(Collected data entries)
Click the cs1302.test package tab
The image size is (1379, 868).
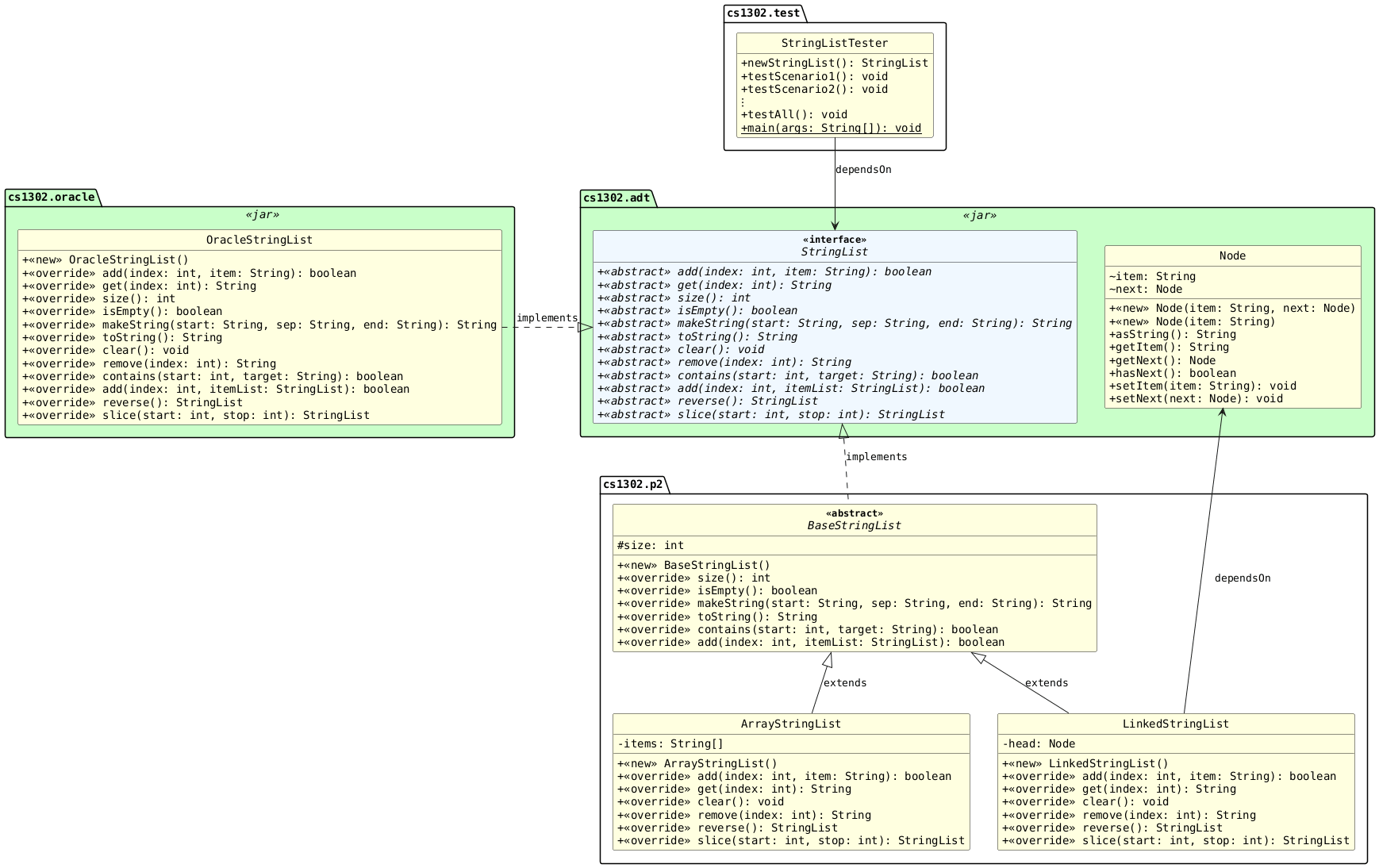pos(763,13)
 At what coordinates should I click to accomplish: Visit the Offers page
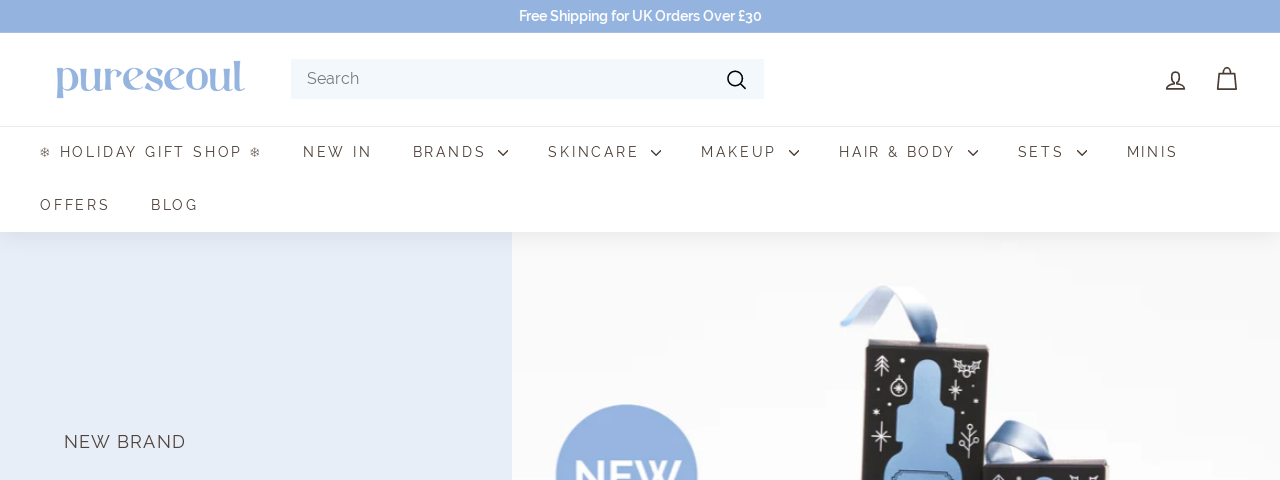pyautogui.click(x=75, y=205)

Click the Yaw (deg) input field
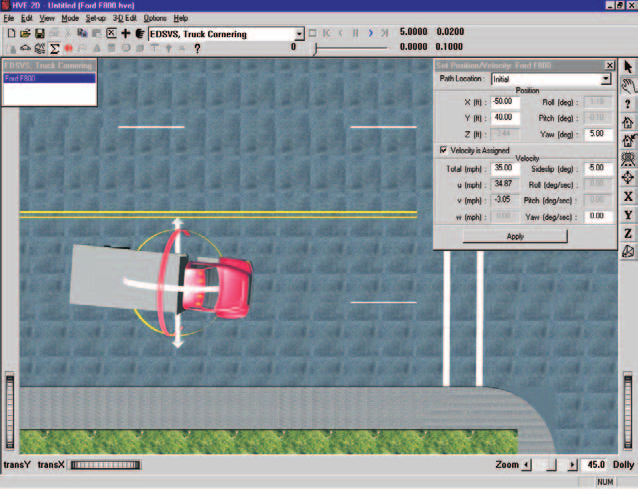[598, 134]
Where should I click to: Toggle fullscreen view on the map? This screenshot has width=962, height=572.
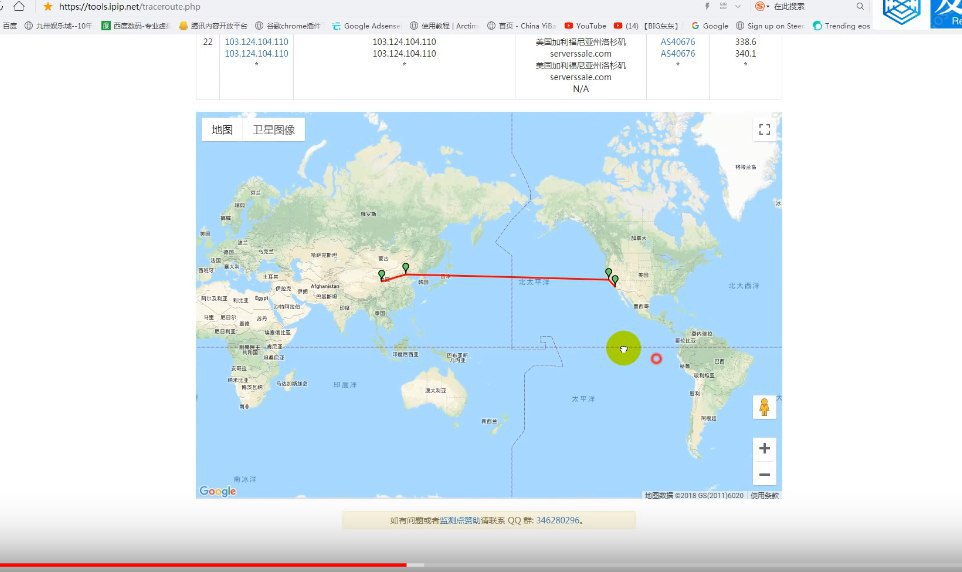tap(764, 130)
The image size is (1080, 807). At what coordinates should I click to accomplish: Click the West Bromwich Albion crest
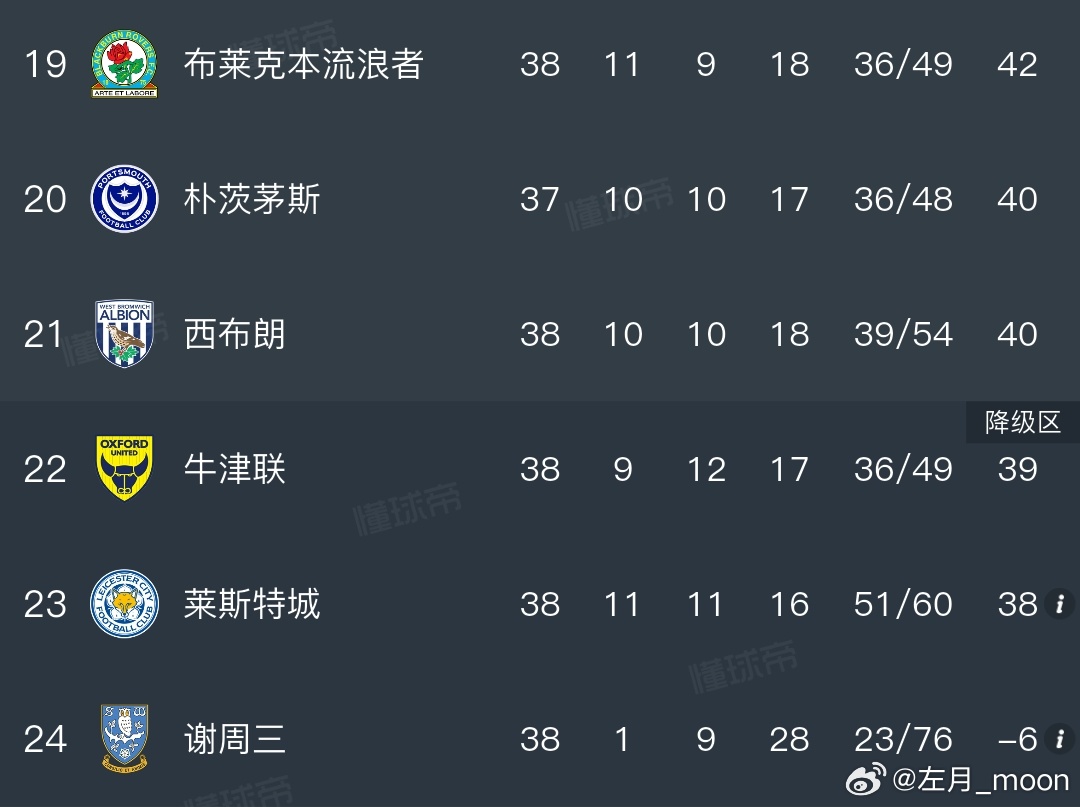(x=125, y=334)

# Task goal
The lines above must be transcribed exactly, with every picture left out.

# Reply
Click the cs1302.test package tab
The image size is (1379, 868).
pos(763,13)
 At what coordinates should I click to accomplish: Visit the Offers page
pyautogui.click(x=75, y=205)

Click the Yaw (deg) input field
[598, 134]
Where should I click to: Toggle fullscreen view on the map? This screenshot has width=962, height=572.
tap(764, 130)
The image size is (1080, 807). At what coordinates should I click to accomplish: Click the West Bromwich Albion crest
(x=125, y=334)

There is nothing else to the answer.